TASK TO CARRY OUT →
Having found the line containing "Screen dimensions: 680x383" in the records below, copy that line and each later one exactly, dropping pictures.

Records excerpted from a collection
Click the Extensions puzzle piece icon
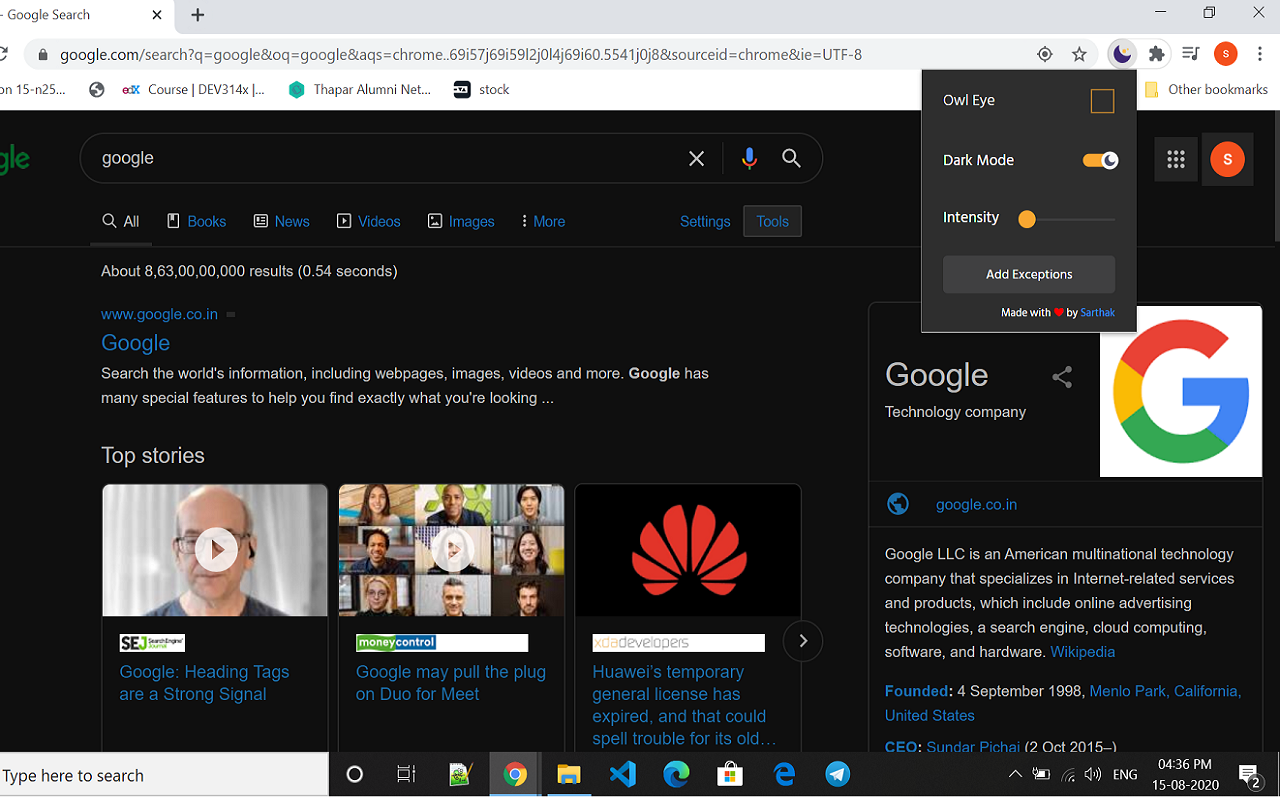 click(1155, 54)
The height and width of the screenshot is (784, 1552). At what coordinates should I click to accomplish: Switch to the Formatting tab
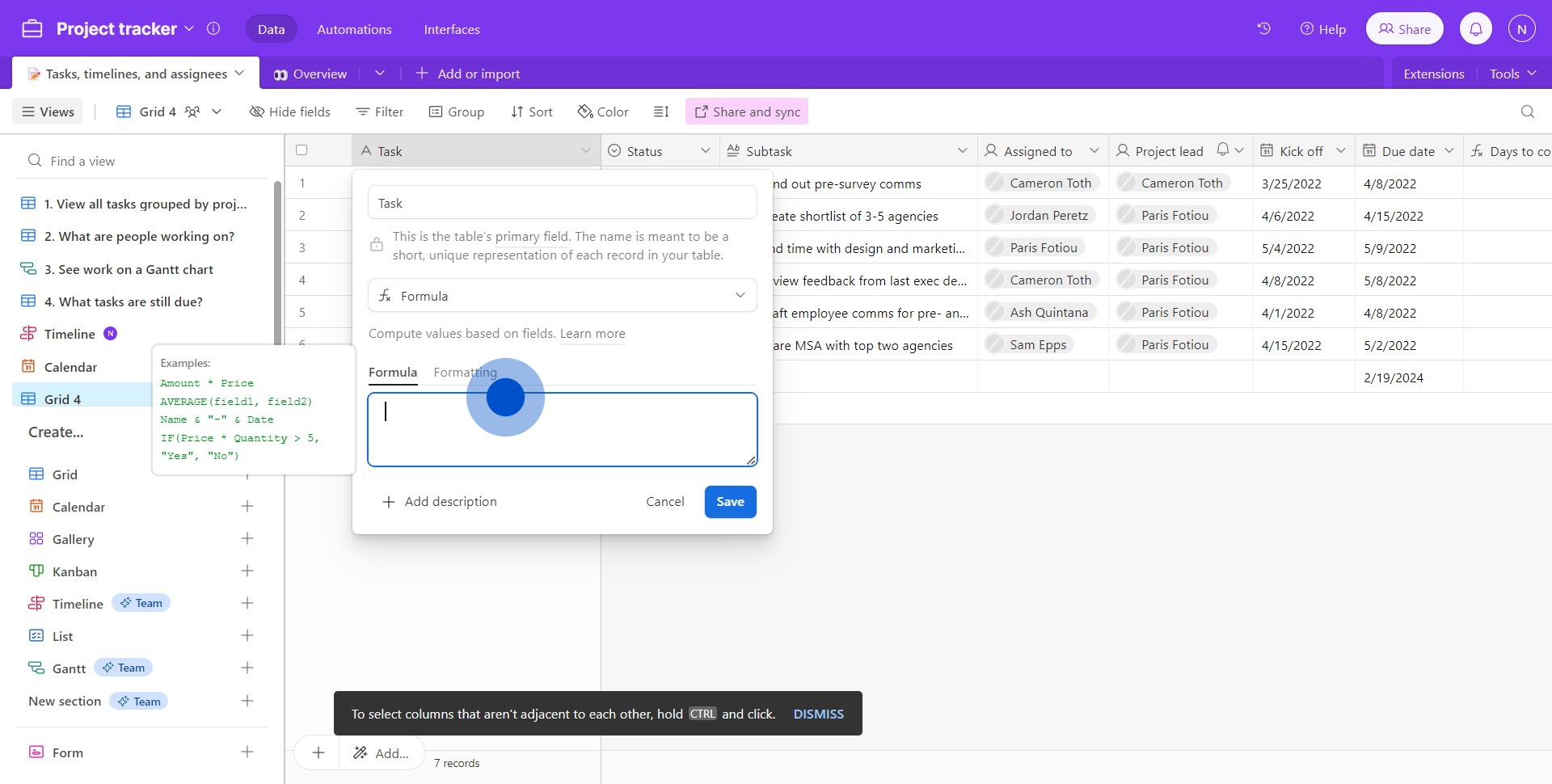click(x=465, y=372)
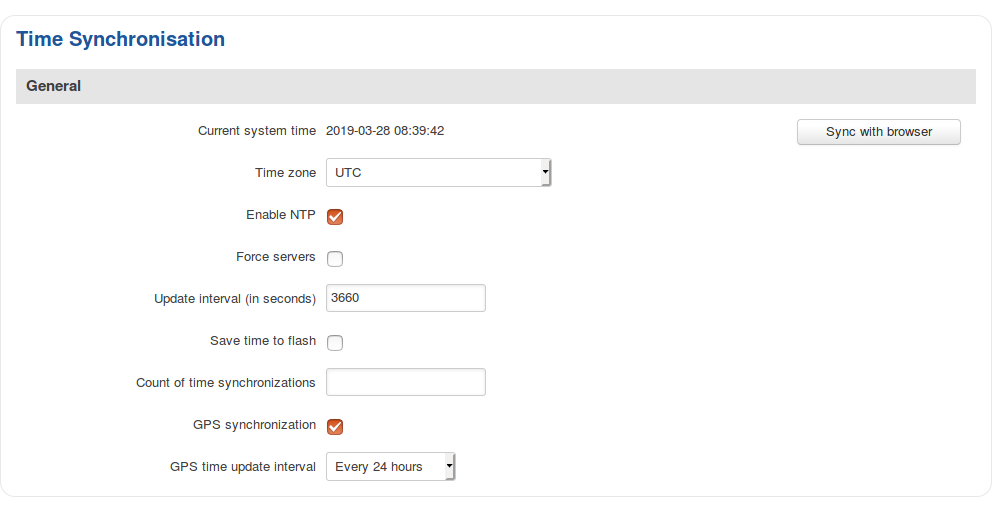Click the 'Force servers' label text
The height and width of the screenshot is (512, 992).
(x=275, y=257)
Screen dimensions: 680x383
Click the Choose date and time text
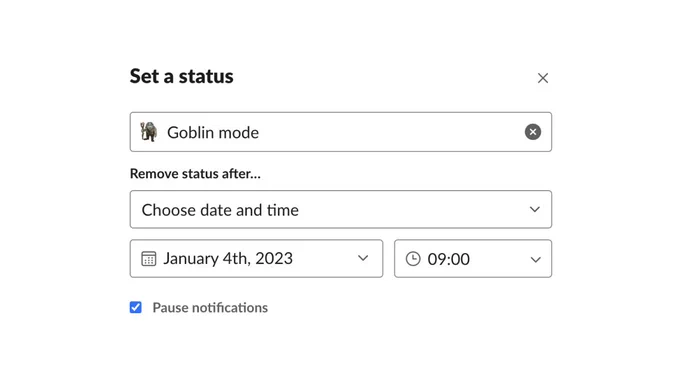[220, 210]
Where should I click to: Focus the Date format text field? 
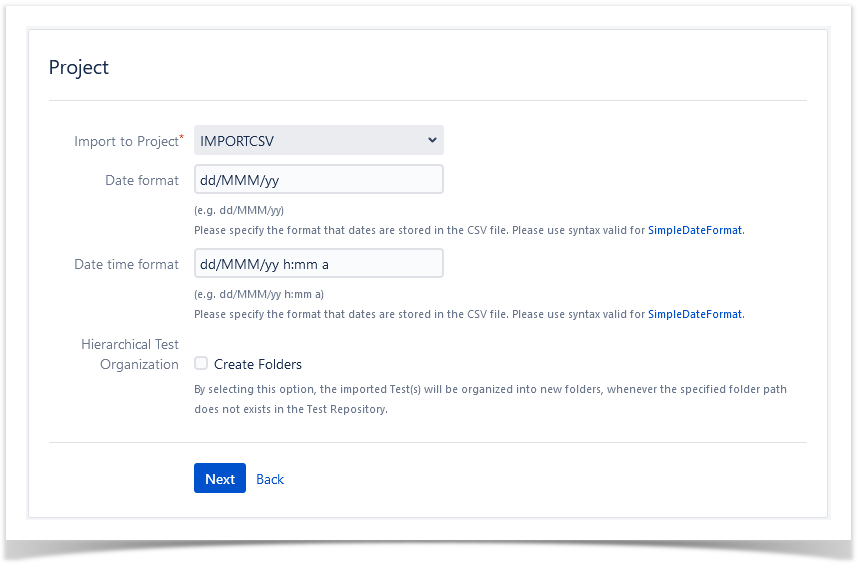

RESULT FOR THIS EXERCISE →
Screen dimensions: 680x383
Click the Choose date and time text
[220, 210]
Where should I click to: Focus the Date format text field? 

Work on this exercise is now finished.